● WHAT TO PRODUCE: Word for word, copy the records that follow.

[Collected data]

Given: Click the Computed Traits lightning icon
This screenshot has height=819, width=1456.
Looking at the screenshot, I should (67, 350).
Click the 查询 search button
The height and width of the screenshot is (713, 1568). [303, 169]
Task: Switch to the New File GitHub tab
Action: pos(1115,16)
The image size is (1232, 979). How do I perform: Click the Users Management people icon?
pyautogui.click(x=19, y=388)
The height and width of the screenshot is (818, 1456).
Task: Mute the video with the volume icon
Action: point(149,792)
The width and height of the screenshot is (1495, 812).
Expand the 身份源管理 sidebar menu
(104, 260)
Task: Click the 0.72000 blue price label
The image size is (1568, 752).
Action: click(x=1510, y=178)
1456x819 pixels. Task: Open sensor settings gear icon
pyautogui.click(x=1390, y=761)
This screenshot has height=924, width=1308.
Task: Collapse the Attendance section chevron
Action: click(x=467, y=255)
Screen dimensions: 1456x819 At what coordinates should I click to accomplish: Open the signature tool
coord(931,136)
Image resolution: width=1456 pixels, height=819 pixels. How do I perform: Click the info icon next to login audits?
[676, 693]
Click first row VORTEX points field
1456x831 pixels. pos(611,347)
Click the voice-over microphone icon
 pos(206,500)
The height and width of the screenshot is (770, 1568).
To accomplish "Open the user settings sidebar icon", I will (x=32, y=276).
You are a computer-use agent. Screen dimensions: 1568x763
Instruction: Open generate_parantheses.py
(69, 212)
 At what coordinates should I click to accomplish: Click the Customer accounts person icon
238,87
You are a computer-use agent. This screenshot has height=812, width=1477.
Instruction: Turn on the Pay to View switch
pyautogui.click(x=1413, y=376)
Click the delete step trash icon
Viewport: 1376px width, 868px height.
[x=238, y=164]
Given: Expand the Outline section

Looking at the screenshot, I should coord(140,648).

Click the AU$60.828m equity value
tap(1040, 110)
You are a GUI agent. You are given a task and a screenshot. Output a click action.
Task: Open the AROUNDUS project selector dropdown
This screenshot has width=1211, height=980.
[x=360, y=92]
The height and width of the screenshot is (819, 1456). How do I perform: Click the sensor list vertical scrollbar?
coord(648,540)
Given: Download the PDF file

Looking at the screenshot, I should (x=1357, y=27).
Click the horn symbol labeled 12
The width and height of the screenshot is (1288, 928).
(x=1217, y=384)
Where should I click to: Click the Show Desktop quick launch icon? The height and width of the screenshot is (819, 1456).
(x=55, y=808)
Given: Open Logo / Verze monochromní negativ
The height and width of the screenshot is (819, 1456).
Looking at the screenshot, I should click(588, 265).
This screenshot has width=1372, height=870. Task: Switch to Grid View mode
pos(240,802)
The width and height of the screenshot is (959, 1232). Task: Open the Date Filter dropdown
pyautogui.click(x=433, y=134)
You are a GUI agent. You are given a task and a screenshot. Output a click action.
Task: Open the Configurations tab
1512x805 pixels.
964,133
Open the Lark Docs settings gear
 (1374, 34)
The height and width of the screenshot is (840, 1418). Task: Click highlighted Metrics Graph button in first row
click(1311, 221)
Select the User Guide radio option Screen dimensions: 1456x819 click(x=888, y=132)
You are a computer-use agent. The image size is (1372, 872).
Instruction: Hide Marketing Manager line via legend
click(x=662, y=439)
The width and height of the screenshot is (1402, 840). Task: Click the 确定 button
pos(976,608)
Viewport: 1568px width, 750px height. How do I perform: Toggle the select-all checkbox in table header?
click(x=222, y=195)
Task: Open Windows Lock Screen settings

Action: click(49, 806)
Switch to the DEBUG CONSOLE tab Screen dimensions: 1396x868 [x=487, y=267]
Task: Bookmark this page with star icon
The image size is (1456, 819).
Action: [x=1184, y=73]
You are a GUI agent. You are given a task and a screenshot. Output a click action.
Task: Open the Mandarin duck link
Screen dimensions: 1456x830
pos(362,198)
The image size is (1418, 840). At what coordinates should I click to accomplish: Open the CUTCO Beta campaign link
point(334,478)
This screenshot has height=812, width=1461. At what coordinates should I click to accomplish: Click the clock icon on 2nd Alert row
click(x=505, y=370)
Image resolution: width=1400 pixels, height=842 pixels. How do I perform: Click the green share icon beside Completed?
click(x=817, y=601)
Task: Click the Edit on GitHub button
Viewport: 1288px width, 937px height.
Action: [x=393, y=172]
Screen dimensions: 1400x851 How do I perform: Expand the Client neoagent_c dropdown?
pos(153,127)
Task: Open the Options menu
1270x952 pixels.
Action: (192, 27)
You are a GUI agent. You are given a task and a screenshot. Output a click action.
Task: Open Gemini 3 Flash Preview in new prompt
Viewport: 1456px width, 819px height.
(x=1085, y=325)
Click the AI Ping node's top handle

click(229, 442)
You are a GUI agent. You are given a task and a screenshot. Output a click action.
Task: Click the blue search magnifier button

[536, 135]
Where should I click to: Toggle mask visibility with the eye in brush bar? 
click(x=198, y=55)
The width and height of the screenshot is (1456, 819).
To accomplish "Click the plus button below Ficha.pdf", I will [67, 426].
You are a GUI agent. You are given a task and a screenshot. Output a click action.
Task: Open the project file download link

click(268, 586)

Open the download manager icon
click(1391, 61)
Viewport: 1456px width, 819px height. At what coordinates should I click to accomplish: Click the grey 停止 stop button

● TASK OUTPUT:
Given: Click the Computed Traits lightning icon
This screenshot has height=819, width=1456.
Looking at the screenshot, I should (67, 350).
Click the 查询 search button
The height and width of the screenshot is (713, 1568). [303, 169]
Task: Switch to the New File GitHub tab
Action: pos(1115,16)
The image size is (1232, 979). How do I perform: Click the Users Management people icon?
pyautogui.click(x=19, y=388)
The height and width of the screenshot is (818, 1456).
Task: Mute the video with the volume icon
Action: point(149,792)
The width and height of the screenshot is (1495, 812).
Expand the 身份源管理 sidebar menu
(104, 260)
Task: Click the 0.72000 blue price label
The image size is (1568, 752).
Action: click(x=1510, y=178)
1456x819 pixels. Task: Open sensor settings gear icon
pyautogui.click(x=1390, y=761)
This screenshot has height=924, width=1308.
Task: Collapse the Attendance section chevron
Action: click(x=467, y=255)
Screen dimensions: 1456x819 At what coordinates should I click to accomplish: Open the signature tool
coord(931,136)
Image resolution: width=1456 pixels, height=819 pixels. How do I perform: Click the info icon next to login audits?
[676, 693]
Click first row VORTEX points field
1456x831 pixels. pos(611,347)
Click the voice-over microphone icon
 pos(206,500)
The height and width of the screenshot is (770, 1568).
To accomplish "Open the user settings sidebar icon", I will (x=32, y=276).
You are a computer-use agent. Screen dimensions: 1568x763
Instruction: Open generate_parantheses.py
(69, 212)
 At what coordinates should I click to accomplish: Click the Customer accounts person icon
238,87
You are a computer-use agent. This screenshot has height=812, width=1477.
Instruction: Turn on the Pay to View switch
pyautogui.click(x=1413, y=376)
Click the delete step trash icon
Viewport: 1376px width, 868px height.
[x=238, y=164]
Given: Expand the Outline section

Looking at the screenshot, I should coord(140,648).

Click the AU$60.828m equity value
tap(1040, 110)
You are a GUI agent. You are given a task and a screenshot. Output a click action.
Task: Open the AROUNDUS project selector dropdown
This screenshot has width=1211, height=980.
[x=360, y=92]
The height and width of the screenshot is (819, 1456). How do I perform: Click the sensor list vertical scrollbar?
coord(648,540)
Given: Download the PDF file

Looking at the screenshot, I should (x=1357, y=27).
Click the horn symbol labeled 12
The width and height of the screenshot is (1288, 928).
(x=1217, y=384)
Where should I click to: Click the Show Desktop quick launch icon? The height and width of the screenshot is (819, 1456).
(x=55, y=808)
Given: Open Logo / Verze monochromní negativ
The height and width of the screenshot is (819, 1456).
Looking at the screenshot, I should click(588, 265).
This screenshot has width=1372, height=870. Task: Switch to Grid View mode
pos(240,802)
The width and height of the screenshot is (959, 1232). Task: Open the Date Filter dropdown
pyautogui.click(x=433, y=134)
You are a GUI agent. You are given a task and a screenshot. Output a click action.
Task: Open the Configurations tab
1512x805 pixels.
964,133
Open the Lark Docs settings gear
 (1374, 34)
The height and width of the screenshot is (840, 1418). Task: Click highlighted Metrics Graph button in first row
click(1311, 221)
Select the User Guide radio option Screen dimensions: 1456x819 click(x=888, y=132)
You are a computer-use agent. The image size is (1372, 872).
Instruction: Hide Marketing Manager line via legend
click(x=662, y=439)
The width and height of the screenshot is (1402, 840). Task: Click the 确定 button
pos(976,608)
Viewport: 1568px width, 750px height. How do I perform: Toggle the select-all checkbox in table header?
click(x=222, y=195)
Task: Open Windows Lock Screen settings

Action: click(49, 806)
Switch to the DEBUG CONSOLE tab Screen dimensions: 1396x868 [x=487, y=267]
Task: Bookmark this page with star icon
The image size is (1456, 819).
Action: [x=1184, y=73]
You are a GUI agent. You are given a task and a screenshot. Output a click action.
Task: Open the Mandarin duck link
Screen dimensions: 1456x830
pos(362,198)
The image size is (1418, 840). At what coordinates should I click to accomplish: Open the CUTCO Beta campaign link
point(334,478)
This screenshot has height=812, width=1461. At what coordinates should I click to accomplish: Click the clock icon on 2nd Alert row
click(x=505, y=370)
Image resolution: width=1400 pixels, height=842 pixels. How do I perform: Click the green share icon beside Completed?
click(x=817, y=601)
Task: Click the Edit on GitHub button
Viewport: 1288px width, 937px height.
Action: [x=393, y=172]
Screen dimensions: 1400x851 How do I perform: Expand the Client neoagent_c dropdown?
pos(153,127)
Task: Open the Options menu
1270x952 pixels.
Action: (192, 27)
You are a GUI agent. You are given a task and a screenshot. Output a click action.
Task: Open Gemini 3 Flash Preview in new prompt
Viewport: 1456px width, 819px height.
(x=1085, y=325)
Click the AI Ping node's top handle

click(229, 442)
You are a GUI agent. You are given a task and a screenshot. Output a click action.
Task: Click the blue search magnifier button

[536, 135]
Where should I click to: Toggle mask visibility with the eye in brush bar? 
click(x=198, y=55)
The width and height of the screenshot is (1456, 819).
To accomplish "Click the plus button below Ficha.pdf", I will [67, 426].
You are a GUI agent. You are given a task and a screenshot. Output a click action.
Task: Open the project file download link

click(268, 586)

Open the download manager icon
click(1391, 61)
Viewport: 1456px width, 819px height. At what coordinates should I click to accomplish: Click the grey 停止 stop button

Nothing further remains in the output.